> Problem to solve: Using the entries below, write out the line with "For every named target in this 186×2576", the line with "[We had the", and every line in between, exactly as each is written.

Screenshot grounding data:
☆ ☆ ☆ ☆ ☆ ☆ ☆

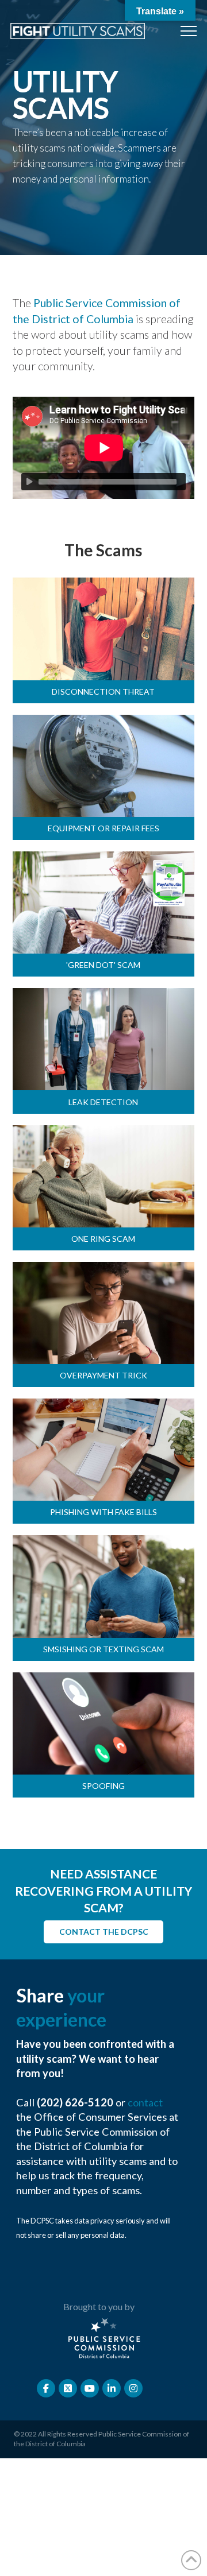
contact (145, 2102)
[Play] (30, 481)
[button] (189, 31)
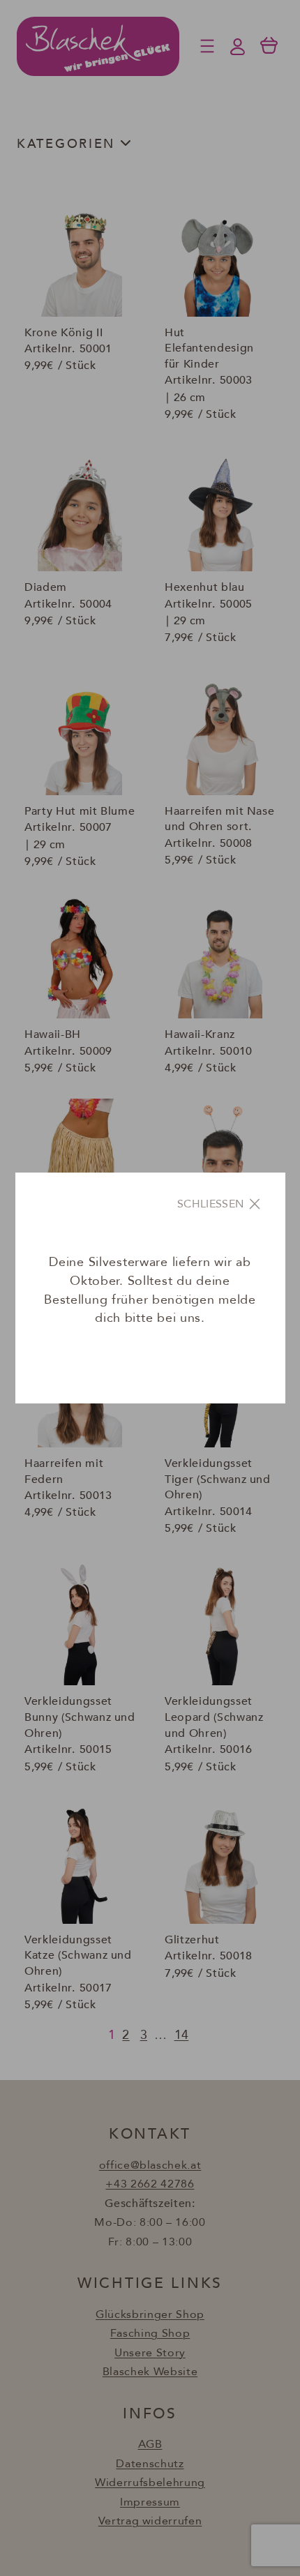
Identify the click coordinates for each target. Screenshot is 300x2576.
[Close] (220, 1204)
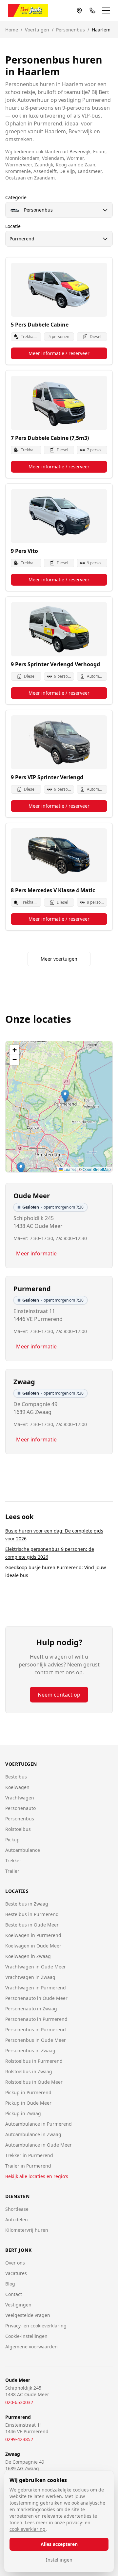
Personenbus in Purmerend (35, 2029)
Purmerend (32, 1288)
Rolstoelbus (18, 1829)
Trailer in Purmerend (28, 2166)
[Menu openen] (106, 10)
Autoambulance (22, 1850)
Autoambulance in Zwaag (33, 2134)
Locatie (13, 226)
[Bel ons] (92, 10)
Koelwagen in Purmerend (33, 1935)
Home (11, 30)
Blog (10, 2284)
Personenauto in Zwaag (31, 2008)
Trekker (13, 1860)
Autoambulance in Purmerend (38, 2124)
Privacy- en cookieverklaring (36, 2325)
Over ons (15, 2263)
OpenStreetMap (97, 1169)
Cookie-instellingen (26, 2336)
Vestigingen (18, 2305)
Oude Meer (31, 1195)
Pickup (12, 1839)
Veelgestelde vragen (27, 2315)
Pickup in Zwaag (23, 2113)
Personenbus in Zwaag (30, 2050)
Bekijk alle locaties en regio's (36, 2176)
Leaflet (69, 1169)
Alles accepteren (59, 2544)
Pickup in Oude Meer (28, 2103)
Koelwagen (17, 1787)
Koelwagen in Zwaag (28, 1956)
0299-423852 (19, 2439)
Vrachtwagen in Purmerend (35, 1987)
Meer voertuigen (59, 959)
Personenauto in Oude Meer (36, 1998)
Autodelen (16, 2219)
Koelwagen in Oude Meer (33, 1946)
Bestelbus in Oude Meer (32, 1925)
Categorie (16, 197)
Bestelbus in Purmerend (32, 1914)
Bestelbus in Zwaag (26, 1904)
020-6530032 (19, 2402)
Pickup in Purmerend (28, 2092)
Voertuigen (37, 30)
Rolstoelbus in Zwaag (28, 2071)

☆ ☆ ☆ ☆ ☆ ☆ ☆

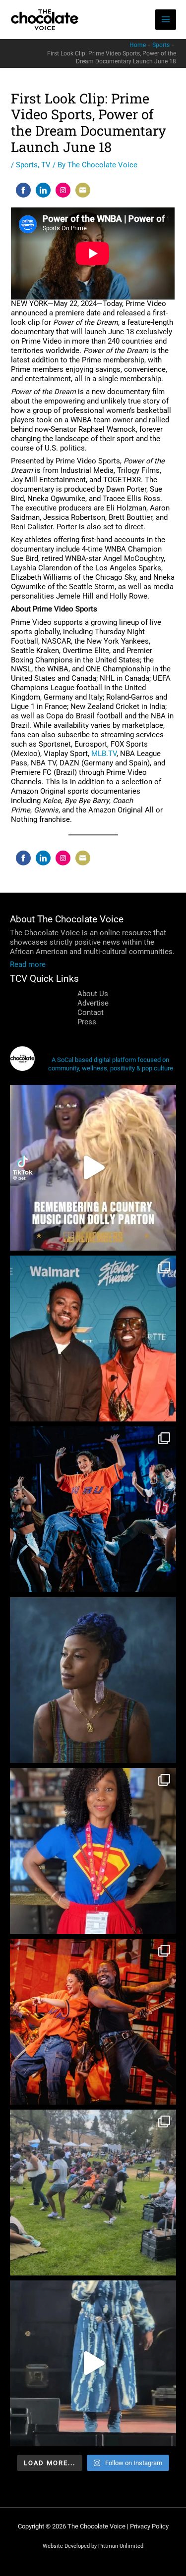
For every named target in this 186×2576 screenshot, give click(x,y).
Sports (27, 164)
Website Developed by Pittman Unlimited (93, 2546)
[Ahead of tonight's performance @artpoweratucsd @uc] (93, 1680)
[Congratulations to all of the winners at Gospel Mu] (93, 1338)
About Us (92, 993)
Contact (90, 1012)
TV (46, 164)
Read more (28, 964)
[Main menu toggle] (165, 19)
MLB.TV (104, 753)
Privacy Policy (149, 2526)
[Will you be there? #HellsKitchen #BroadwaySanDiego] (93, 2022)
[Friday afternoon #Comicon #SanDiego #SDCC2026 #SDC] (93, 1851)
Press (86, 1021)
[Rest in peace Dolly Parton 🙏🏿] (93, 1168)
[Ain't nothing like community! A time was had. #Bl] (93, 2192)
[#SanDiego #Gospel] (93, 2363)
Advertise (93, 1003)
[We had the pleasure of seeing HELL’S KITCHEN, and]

☆ ☆ ☆ ☆ ☆ ☆ ☆

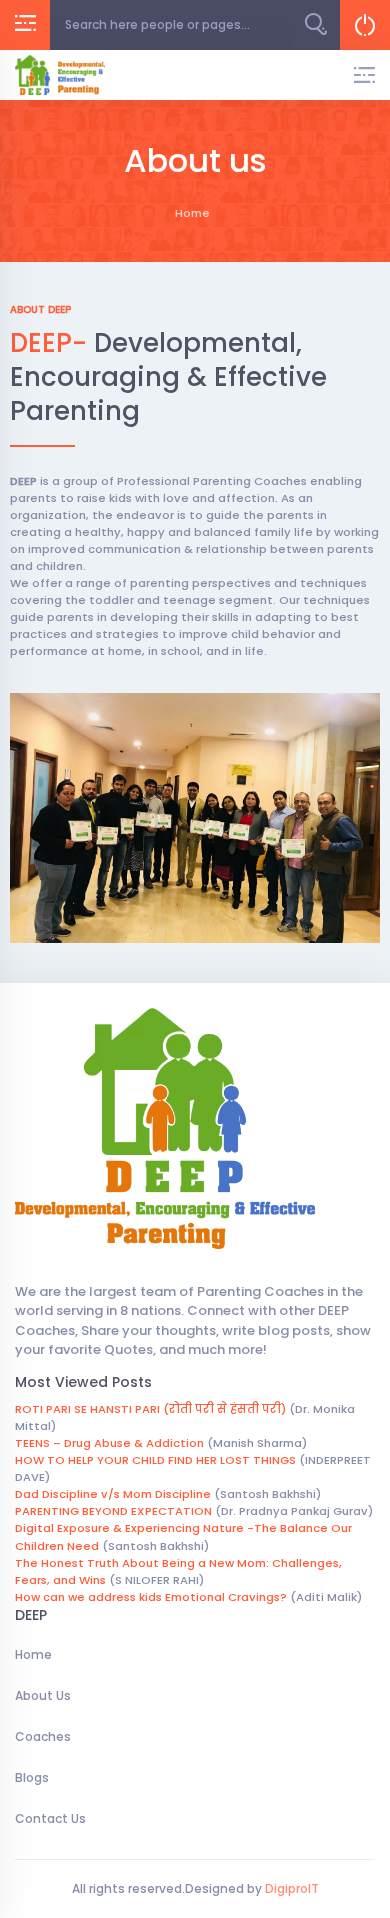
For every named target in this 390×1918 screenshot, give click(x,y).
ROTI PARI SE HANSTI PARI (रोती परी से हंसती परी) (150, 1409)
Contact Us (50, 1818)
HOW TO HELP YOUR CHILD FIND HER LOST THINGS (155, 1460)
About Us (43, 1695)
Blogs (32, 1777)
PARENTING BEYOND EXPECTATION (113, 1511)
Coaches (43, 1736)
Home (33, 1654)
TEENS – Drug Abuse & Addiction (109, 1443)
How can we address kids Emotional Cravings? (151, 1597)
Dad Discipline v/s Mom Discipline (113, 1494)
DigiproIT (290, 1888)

☆ ☆ ☆ ☆ ☆ ☆ ☆

> Answer space:
For every named target in this 186×2576 screenshot, give click(x,y).
Sports (27, 164)
Website Developed by Pittman Unlimited (93, 2546)
[Ahead of tonight's performance @artpoweratucsd @uc] (93, 1680)
[Congratulations to all of the winners at Gospel Mu] (93, 1338)
About Us (92, 993)
Contact (90, 1012)
TV (46, 164)
Read more (28, 964)
[Main menu toggle] (165, 19)
MLB.TV (104, 753)
Privacy Policy (149, 2526)
[Will you be there? #HellsKitchen #BroadwaySanDiego] (93, 2022)
[Friday afternoon #Comicon #SanDiego #SDCC2026 #SDC] (93, 1851)
Press (86, 1021)
[Rest in peace Dolly Parton 🙏🏿] (93, 1168)
[Ain't nothing like community! A time was had. #Bl] (93, 2192)
[#SanDiego #Gospel] (93, 2363)
Advertise (93, 1003)
[We had the pleasure of seeing HELL’S KITCHEN, and]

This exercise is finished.